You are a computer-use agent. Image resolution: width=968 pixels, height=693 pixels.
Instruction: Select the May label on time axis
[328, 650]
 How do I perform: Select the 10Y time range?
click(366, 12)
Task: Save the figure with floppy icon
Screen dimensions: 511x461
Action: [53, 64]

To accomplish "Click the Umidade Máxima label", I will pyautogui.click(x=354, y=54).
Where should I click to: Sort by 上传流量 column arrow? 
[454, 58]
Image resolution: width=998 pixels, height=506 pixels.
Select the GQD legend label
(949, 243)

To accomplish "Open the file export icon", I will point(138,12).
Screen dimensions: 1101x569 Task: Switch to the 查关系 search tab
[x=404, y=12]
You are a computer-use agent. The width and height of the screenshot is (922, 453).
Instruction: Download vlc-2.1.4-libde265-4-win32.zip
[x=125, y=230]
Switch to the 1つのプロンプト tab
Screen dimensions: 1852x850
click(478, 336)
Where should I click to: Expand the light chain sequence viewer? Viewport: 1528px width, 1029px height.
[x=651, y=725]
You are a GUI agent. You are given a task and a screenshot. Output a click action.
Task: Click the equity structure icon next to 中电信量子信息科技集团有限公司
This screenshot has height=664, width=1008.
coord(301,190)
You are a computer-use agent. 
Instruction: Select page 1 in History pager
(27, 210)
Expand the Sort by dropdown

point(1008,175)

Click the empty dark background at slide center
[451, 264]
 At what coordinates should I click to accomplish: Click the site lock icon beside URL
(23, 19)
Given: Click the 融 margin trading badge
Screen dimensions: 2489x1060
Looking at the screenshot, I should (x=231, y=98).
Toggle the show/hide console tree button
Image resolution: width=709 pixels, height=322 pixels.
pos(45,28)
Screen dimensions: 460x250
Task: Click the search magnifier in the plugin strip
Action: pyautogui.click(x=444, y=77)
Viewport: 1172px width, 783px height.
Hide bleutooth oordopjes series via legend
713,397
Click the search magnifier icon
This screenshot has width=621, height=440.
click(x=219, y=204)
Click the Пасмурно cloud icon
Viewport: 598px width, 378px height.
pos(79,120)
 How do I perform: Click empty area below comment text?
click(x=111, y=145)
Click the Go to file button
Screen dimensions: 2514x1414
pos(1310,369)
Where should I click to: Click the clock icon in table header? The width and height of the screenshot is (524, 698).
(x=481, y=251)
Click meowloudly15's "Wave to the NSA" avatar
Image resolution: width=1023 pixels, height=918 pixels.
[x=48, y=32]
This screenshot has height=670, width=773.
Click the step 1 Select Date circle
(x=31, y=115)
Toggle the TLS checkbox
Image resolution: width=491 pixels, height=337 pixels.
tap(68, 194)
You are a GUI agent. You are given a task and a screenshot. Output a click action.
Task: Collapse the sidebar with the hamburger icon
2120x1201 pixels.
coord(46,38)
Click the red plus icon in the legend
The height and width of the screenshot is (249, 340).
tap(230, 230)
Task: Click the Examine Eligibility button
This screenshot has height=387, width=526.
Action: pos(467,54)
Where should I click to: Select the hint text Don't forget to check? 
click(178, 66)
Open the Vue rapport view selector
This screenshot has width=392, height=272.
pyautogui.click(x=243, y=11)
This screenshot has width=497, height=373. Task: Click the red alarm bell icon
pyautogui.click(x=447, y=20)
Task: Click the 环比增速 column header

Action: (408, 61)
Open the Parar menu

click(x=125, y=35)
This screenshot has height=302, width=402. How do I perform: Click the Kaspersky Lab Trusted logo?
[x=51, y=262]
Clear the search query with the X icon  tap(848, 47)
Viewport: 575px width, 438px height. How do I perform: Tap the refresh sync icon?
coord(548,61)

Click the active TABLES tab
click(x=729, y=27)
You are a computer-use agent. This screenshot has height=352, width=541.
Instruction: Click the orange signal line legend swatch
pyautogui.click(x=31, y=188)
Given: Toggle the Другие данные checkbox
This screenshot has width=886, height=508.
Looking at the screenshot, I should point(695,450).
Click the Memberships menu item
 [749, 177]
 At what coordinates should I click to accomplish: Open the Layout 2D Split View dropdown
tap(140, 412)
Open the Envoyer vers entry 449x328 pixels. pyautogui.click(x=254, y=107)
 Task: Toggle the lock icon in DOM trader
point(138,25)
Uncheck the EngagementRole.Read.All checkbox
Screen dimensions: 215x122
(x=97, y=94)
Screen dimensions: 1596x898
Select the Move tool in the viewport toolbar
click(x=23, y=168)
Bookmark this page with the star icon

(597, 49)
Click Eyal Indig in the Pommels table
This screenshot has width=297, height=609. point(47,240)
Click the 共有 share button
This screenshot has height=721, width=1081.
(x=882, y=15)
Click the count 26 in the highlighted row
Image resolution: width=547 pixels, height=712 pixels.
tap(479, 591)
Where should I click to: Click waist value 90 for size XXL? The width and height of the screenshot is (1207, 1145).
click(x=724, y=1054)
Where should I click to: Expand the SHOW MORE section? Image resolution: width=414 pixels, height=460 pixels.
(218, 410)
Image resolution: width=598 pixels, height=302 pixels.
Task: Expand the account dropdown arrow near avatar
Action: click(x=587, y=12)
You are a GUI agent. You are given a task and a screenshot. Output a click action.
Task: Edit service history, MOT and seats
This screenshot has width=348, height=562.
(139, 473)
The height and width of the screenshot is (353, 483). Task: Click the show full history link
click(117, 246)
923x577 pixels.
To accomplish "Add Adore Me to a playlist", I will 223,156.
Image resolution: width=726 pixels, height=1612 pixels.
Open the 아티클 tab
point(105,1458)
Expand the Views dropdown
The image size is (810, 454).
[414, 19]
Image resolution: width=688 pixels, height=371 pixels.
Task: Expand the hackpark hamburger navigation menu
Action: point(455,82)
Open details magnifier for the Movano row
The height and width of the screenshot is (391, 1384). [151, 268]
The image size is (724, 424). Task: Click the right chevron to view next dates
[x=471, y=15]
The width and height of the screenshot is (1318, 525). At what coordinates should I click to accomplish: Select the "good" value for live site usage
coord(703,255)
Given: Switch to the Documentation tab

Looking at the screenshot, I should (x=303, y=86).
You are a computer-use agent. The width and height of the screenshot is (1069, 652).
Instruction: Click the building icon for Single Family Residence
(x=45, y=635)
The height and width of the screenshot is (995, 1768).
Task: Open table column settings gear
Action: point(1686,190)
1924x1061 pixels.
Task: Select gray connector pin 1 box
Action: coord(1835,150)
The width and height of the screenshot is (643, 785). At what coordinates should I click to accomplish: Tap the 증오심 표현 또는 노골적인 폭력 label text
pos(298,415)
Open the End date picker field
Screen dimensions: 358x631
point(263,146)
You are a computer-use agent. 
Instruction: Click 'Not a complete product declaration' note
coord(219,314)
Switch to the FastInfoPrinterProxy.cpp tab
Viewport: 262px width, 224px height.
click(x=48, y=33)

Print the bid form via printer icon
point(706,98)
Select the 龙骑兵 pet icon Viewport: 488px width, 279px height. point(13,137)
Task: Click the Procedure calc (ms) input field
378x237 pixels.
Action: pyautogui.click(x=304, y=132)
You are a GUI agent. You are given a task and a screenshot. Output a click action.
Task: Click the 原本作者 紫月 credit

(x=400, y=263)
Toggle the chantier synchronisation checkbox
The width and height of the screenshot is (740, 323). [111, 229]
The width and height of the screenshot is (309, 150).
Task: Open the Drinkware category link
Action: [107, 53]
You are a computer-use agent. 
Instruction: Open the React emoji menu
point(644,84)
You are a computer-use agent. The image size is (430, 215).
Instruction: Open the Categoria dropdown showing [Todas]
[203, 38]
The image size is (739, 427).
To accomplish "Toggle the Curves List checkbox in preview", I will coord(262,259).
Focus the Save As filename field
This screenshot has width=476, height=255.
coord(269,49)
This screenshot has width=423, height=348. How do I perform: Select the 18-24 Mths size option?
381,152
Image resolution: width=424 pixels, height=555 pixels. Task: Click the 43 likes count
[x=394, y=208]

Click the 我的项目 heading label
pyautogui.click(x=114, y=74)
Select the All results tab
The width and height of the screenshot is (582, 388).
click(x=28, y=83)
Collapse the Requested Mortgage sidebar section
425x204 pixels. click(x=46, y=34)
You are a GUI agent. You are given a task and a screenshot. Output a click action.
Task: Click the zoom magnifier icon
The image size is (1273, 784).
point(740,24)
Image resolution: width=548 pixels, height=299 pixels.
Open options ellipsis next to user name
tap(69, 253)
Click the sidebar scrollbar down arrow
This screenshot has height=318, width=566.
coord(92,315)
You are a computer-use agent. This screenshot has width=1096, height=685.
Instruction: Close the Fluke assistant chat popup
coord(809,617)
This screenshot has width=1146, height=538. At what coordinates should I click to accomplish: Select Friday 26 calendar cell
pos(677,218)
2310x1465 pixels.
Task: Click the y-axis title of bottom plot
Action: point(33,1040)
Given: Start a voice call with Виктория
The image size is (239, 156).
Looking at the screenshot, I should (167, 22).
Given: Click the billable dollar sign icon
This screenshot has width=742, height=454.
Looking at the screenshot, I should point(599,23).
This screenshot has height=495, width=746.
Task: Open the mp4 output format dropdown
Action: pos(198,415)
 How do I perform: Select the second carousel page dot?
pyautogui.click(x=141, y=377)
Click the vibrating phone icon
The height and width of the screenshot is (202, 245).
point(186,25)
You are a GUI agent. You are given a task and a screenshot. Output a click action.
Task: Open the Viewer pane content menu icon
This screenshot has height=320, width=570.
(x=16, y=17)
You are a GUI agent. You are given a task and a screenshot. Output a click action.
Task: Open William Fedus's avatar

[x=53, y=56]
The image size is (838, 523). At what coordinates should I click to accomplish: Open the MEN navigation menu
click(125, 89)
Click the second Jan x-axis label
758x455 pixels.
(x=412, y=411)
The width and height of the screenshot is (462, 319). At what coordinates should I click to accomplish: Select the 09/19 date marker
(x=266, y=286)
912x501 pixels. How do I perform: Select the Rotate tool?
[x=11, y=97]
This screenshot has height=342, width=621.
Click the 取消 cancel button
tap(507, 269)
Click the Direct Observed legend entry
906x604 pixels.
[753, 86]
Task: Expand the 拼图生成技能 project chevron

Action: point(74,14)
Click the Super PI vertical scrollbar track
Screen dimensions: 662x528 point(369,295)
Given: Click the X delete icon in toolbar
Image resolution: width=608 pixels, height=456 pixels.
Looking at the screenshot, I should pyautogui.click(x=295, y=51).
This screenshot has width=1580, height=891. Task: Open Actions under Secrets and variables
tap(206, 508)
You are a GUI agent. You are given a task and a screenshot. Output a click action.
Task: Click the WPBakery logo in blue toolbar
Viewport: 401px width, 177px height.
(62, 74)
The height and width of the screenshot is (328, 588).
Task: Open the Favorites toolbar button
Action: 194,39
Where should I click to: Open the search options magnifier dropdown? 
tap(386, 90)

▶ [Prompt]: Repeat the rows word for word, starting at the line that contains "The height and width of the screenshot is (353, 483)." and ending at the line that contains "Action: point(455,82)".

▶ [Task response]:
The height and width of the screenshot is (353, 483). Task: Click the show full history link
click(117, 246)
923x577 pixels.
To accomplish "Add Adore Me to a playlist", I will 223,156.
Image resolution: width=726 pixels, height=1612 pixels.
Open the 아티클 tab
point(105,1458)
Expand the Views dropdown
The image size is (810, 454).
[414, 19]
Image resolution: width=688 pixels, height=371 pixels.
Task: Expand the hackpark hamburger navigation menu
Action: point(455,82)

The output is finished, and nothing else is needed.